-- PROBLEMA --
Dê continuidade ao texto sobre a divisão da Justiça paulista entre primeira e segunda instâncias, a partir do ponto em que ele termina.

-- TRECHO PARA LEITURA --
_ _ _

O funcionamento da Justiça paulista está dividido em dois universos antagônicos. Enquanto a segunda instância ostenta seguidos recordes de processos julgados e, pela primeira vez em cinco anos, uma redução no estoque de recursos pendentes, os juízes de primeiro grau se atolam na quantidade cada vez maior de novos processos, o que é agravado pela queda na média de decisões por magistrado. O motivo, segundo os próprios magistrados, está nas convocações dos juízes para darem apoio à segunda instância, cada vez mais aparelhada. Em consequência, de 2004 para cá, o estoque de casos não julgados no primeiro grau cresceu 43%, chegando a 14,6 milhões de ações.

_ _ _

-- TRECHOS DE DADOS --
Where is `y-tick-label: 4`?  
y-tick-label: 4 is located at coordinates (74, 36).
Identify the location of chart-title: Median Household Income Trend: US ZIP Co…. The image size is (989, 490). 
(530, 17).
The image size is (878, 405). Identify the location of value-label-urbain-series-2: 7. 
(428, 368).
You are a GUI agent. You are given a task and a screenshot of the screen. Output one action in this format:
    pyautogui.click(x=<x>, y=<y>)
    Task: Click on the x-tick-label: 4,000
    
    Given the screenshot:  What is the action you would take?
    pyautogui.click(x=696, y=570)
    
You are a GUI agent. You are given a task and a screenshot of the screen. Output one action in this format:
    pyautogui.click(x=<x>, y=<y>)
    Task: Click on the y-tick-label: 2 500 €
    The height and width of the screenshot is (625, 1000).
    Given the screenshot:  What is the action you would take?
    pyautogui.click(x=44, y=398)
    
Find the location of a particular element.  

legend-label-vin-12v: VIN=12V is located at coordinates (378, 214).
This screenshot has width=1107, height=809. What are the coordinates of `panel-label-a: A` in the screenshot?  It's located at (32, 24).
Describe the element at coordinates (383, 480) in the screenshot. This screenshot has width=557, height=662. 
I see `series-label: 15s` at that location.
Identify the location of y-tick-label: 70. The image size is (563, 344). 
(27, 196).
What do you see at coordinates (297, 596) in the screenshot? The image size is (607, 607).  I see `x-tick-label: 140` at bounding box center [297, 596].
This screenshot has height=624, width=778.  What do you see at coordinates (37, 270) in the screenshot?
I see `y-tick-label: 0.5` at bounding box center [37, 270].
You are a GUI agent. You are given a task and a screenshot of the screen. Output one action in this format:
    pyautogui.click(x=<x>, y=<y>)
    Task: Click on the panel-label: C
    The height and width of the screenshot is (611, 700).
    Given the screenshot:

_ _ _

-- RESPOSTA ESCRITA --
Quem vê isoladamente os resultados da corte paulista nos relatórios do programa Justiça em Números, do Conselho Nacional de Justiça, pode não entender as frequentes críticas à lentidão do maior Judiciário do país. Desde 2007, os desembargadores e juízes de segundo grau — os chamados pinguins — vêm julgando mais do que a quantidade de recursos recebidos. Entraram 490 mil processos em 2007 e foram julgados 493 mil. No ano passado, foram ajuizados 548 mil recursos e apreciados 553 mil. Pela primeira vez, o estoque acumulado caiu. Eram 582 mil ações pendentes há dois anos. Em 2008, o número registrado foi de 580 mil.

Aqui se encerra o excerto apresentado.